Task directions:
Reproduce, word for word, the part of the material that opens with the line containing "How do I perform: Click" and runs through the final line of the material.

- - - -

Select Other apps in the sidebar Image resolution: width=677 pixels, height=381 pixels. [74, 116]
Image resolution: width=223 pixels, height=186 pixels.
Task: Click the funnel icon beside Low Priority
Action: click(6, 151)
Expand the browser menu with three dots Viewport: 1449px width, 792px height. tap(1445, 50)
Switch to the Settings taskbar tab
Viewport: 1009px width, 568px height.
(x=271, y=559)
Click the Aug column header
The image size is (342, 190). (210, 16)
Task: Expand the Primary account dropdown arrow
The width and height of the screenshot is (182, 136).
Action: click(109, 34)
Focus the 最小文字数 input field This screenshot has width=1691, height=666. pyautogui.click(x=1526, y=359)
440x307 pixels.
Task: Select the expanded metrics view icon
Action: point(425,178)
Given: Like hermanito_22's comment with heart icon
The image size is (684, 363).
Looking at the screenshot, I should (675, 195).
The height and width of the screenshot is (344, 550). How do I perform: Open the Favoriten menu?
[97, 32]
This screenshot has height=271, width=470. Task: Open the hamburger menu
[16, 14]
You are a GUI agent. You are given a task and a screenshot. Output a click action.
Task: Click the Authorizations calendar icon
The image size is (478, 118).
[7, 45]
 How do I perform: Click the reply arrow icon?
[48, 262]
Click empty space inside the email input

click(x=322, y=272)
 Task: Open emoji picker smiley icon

- - - -

Complete answer:
 How do I perform: Click the reply arrow icon?
[48, 262]
Click empty space inside the email input

click(x=322, y=272)
 Task: Open emoji picker smiley icon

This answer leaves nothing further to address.